— Task objective —
Reproduce word for word the part of the glaucoma study passage starting with "In this paper, we" and going on through "ophthalmology clinical text.".
(Document passage Opens)
In this paper, we compare the performance of various BERT-based models with regard to the use of clinical free-text progress notes to predict glaucoma progression to surgery. Four different widely accepted BERT-based models—original BERT, BioBERT, RoBERTa, and DistilBERT—were selected. We demonstrated that BERT-based models can provide some predictive value for the progression of glaucoma based on the clinical free-text notes, representing the first efforts demonstrating the use of BERT-based models for ophthalmology clinical text. 
Methods
Data Source, Study Cohort, and Population Characteristics
We identified from the Stanford Clinical Data Warehouse15 unique adult patients from 2009 to 2018 who underwent incisional glaucoma surgery (Current Procedural Terminology codes 66150, 66155, 66160,66165, 66170, 66172, 66174, 66175, 66179, 66180, 66183, 66184, 66185, 67250, 67255, 0191T, 0376T, 0474T, 0253T, 0449T, 0450T, 0192T, 65820, 65850, 66700, 66710, 66711, 66720, 66740, 66625, and 66540) or who had two or more instances of a glaucoma diagnosis but did not undergo glaucoma surgery (International Classification of Disease [ICD]-10 codes H40- [except H40.0-], H42-, Q150-, and their ICD-9 equivalents). Surgical patients must have had at least 120 days of baseline follow-up prior to surgery. Non-surgical patients must have had at least 120 days of follow-up. In all, there were 748 surgical patients and 3764 nonsurgical patients. A flow diagram illustrating the cohort creation is presented in Figure 1. Population characteristics, including demographic information and baseline visual acuity and intraocular pressure, were summarized for the cohort using structured data available from the EHR,16 with proportions for categorical variables and means and standard deviations for continuous variables. Research was approved by the Stanford Institutional Review Board and adhered to the tenets of the Declaration of Helsinki. 
Figure 1.
 
Flow diagram of patient identification and cohort creation.
Figure 1.
 
Flow diagram of patient identification and cohort creation.
Clinical Notes Dataset
We identified the first three clinical progress notes from within the first 120 days of follow-up and combined them into a single document for each patient. This period was chosen because new patients to our institution frequently return on separate visits to complete baseline testing such as imaging and visual fields, and it is common to take approximately 3 months to complete the testing. The train, validation, and test datasets were randomly split with an approximate ratio of 8:1:1. The training set contained 601 surgical patients and 3011 nonsurgical patients. The validation dataset contained 63 surgical patients and 337 nonsurgical patients. The test dataset contained 84 surgical patients and 416 nonsurgical patients.
(Document passage Closes)
(Raw data Opens)
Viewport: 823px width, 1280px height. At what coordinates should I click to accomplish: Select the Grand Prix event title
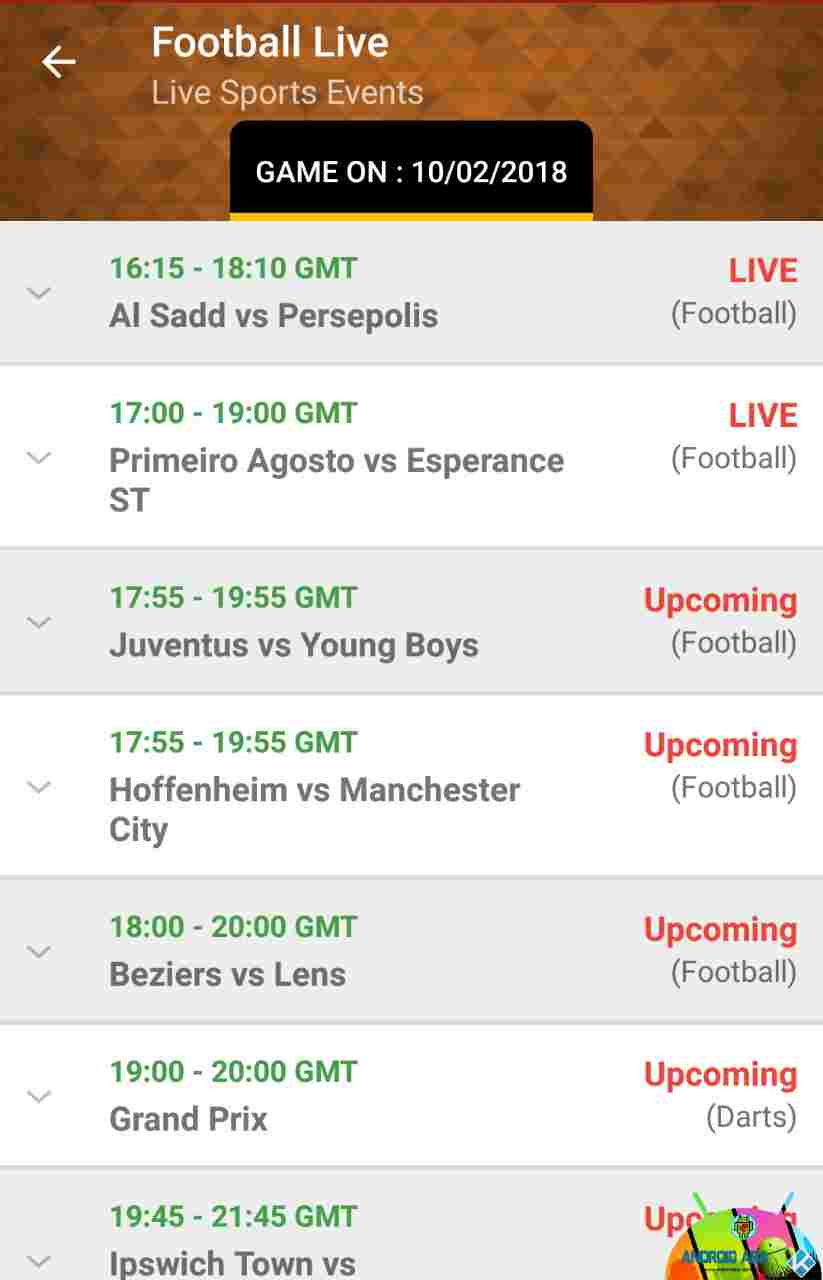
(Raw data Closes)
(Raw data Opens)
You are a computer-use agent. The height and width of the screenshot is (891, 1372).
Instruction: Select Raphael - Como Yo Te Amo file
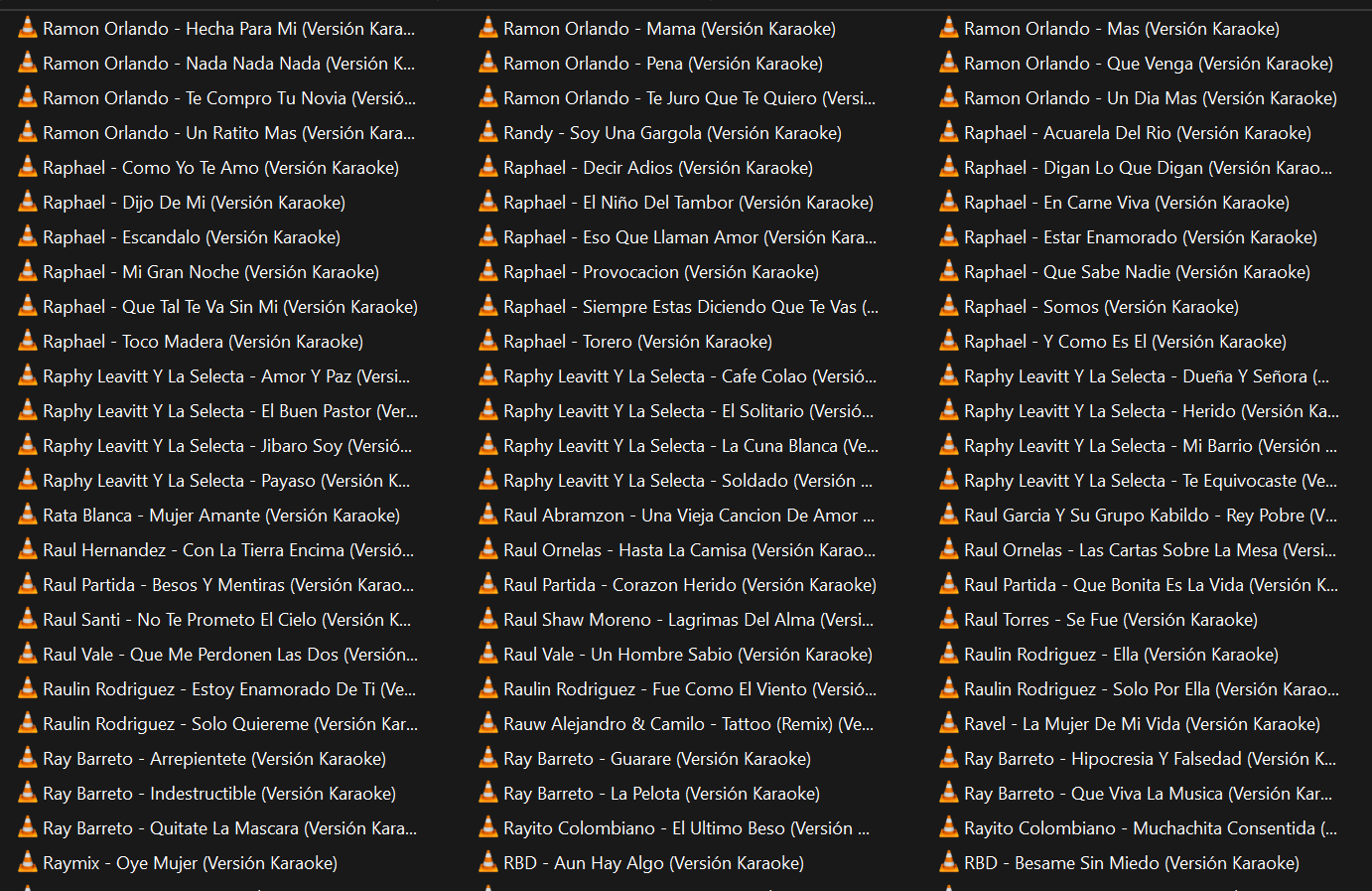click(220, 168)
(Raw data Closes)
— Written answer —
In this paper, we compare the performance of various BERT-based models with regard to the use of clinical free-text progress notes to predict glaucoma progression to surgery. Four different widely accepted BERT-based models—original BERT, BioBERT, RoBERTa, and DistilBERT—were selected. We demonstrated that BERT-based models can provide some predictive value for the progression of glaucoma based on the clinical free-text notes, representing the first efforts demonstrating the use of BERT-based models for ophthalmology clinical text.